There’s an indisputable fact in the secured asset loans business: art is big – seriously big - as a collaterisable asset. Back in August, during a huge selloff in global equities, many collectors sought liquidity by using their art works as security for loans. As Bloomberg reported at the time, this was unprecedented: ten years ago, no one anticipated that global equities and the art market would become so closely intertwined. Since then art prices have soared and people in the art market are responding immediately to corrections in the stock market.
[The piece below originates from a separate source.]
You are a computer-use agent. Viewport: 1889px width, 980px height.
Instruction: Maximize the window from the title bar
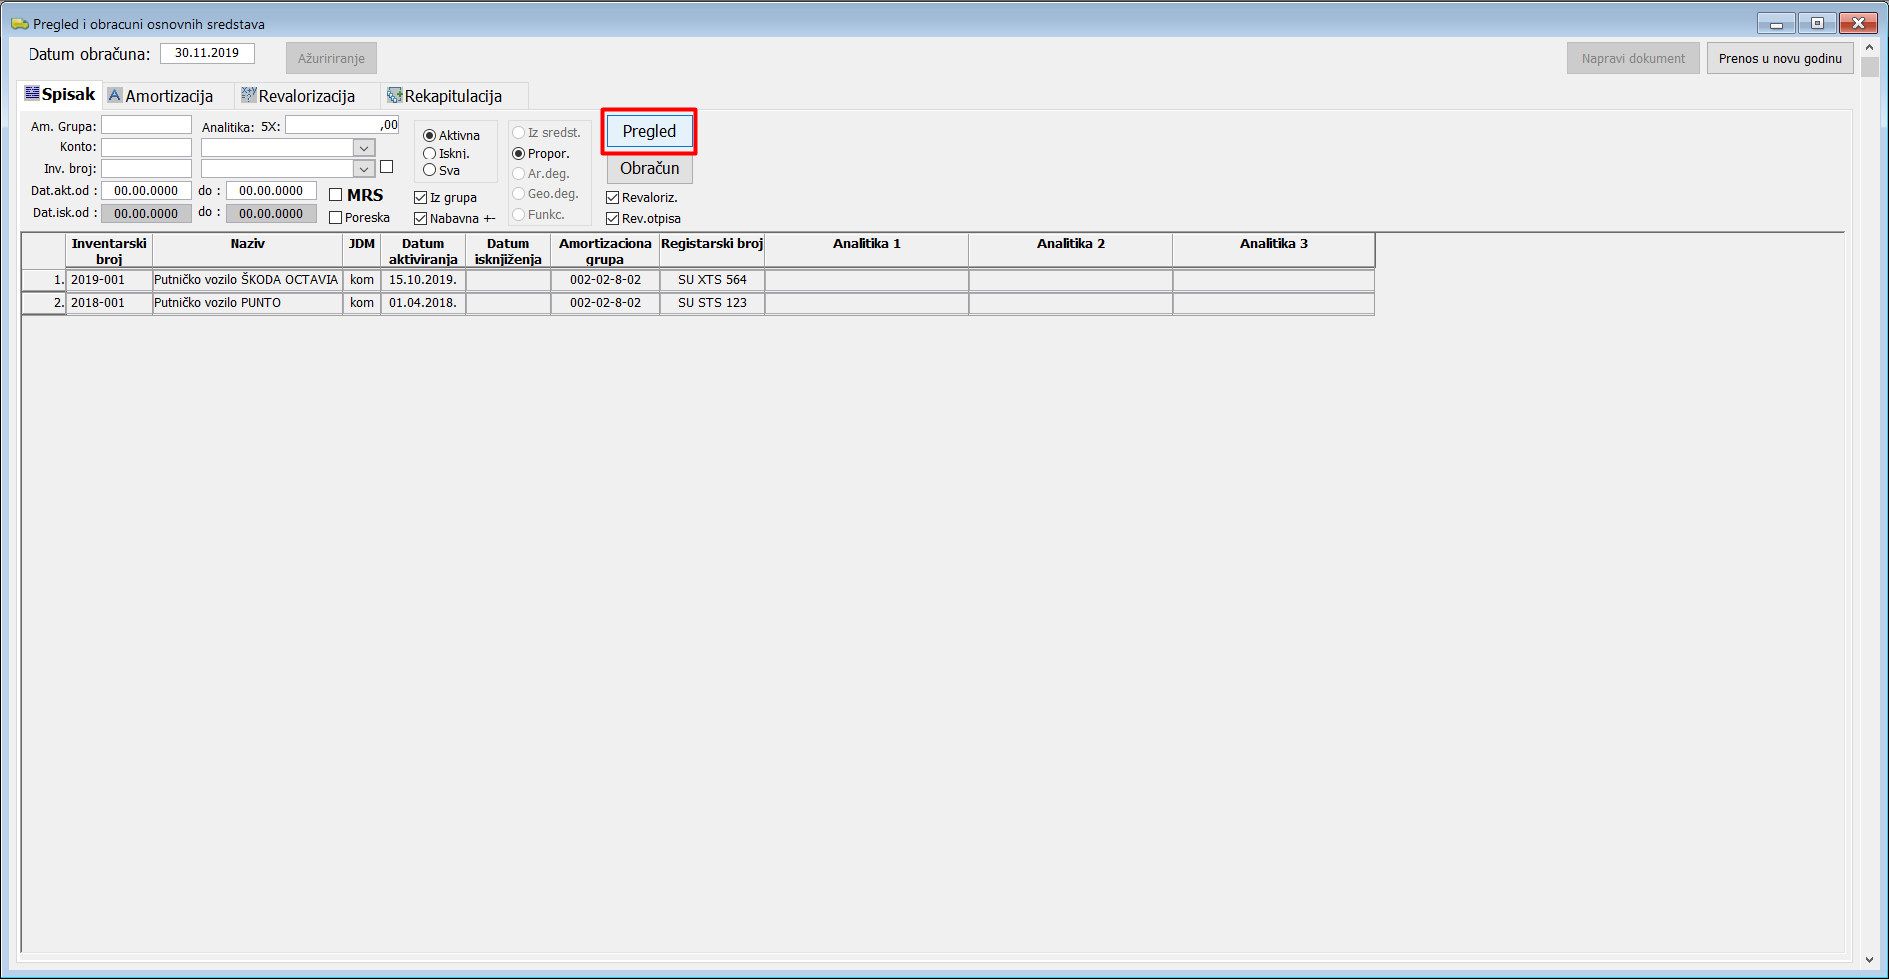(x=1817, y=23)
Figures from the European Fine Art Foundation showed that last year, the art market surpassed its pre-recession (2007) high of 48 billion euros, hitting 51.2 billion euros in global sales. Skate’s most recent art market report found that the art-loans book was on course to expand by $10 billion this year – at least twice the level of the art-lending market when it was last reviewed by Skate’s in 2011.

And yet there’s a problem, which many art dealers in search of secured asset loans will be all too familiar with. The art loans market is distinctly two tier. Yes, it’s true that investment banks like JPMorgan Chase & Co., Goldman Sachs Group Inc. and Citigroup Inc., have all entered the art finance sector and are offering loans using art as collateral. In 2014, Winston Group conducted twice the number of appraisals for loans using art as collateral as in the previous year. But overwhelmingly, they’re lending to Big Clients – high net worth individuals with immensely valuable art collections who are increasingly realising that they can make their art work as an asset they get liquidity from, often at exceptionally low rates of interest, whether they want to buy a business, purchase more art or pay off other loans.

But for the vast majority of smaller art dealers, this option isn’t available. Unless you’re that rare breed of dealer who’s done extraordinarily well and owns a huge balance sheet of other assets besides art inventory, you probably won’t get such a warm welcome from private banks. You may even find that these institutions require you to have the ability to pay off the loan from another source, besides the art collateralising the loan.

From the outset, peer-to-peer lender platform Unbolted has bucked this trend. We believe that every art dealer and collector should be able to access the same kind of secured asset loan borrowing facilities that only the privileged few are currently able to reach. We’re highly aware that credit checks can be a barrier to a freelancing art dealer’s success. So we don’t use them. Ever. If you’re a UK resident with a bank account and can provide documentation to prove it, that’s all we need.

Our partners (Lyons and Turnbull and Fellows) both have dedicated specialist teams for valuing Fine Art and Antique assets. We outsourcer this role to experts because we can then guarantee a robust and accurate valuation, allowing us in turn to calculate realistic loan to value ratios for our borrowers and our pool of lenders.

With Unbolted, any art dealer in search of liquidity can obtain a loan, provided they can place a valuable art asset with us as security until the loan matures.